PROBLEM STATEMENT: Please give again, word for word, the line that contains "Click the blue" and every line after it to the end of the data, with no other lines.

Stored data:
Content starts
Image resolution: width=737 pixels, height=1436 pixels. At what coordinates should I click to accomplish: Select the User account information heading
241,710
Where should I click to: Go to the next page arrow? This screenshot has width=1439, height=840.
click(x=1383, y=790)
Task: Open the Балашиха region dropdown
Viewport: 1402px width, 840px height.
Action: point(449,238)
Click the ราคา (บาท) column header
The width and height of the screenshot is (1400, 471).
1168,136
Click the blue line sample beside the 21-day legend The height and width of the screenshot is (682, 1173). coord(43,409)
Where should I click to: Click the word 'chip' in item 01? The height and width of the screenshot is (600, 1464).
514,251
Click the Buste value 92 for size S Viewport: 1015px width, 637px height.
Content ends
TASK SOLUTION:
Click the blue line sample beside the 21-day legend The height and width of the screenshot is (682, 1173). coord(43,409)
Where should I click to: Click the word 'chip' in item 01? The height and width of the screenshot is (600, 1464).
514,251
Click the Buste value 92 for size S Viewport: 1015px width, 637px height.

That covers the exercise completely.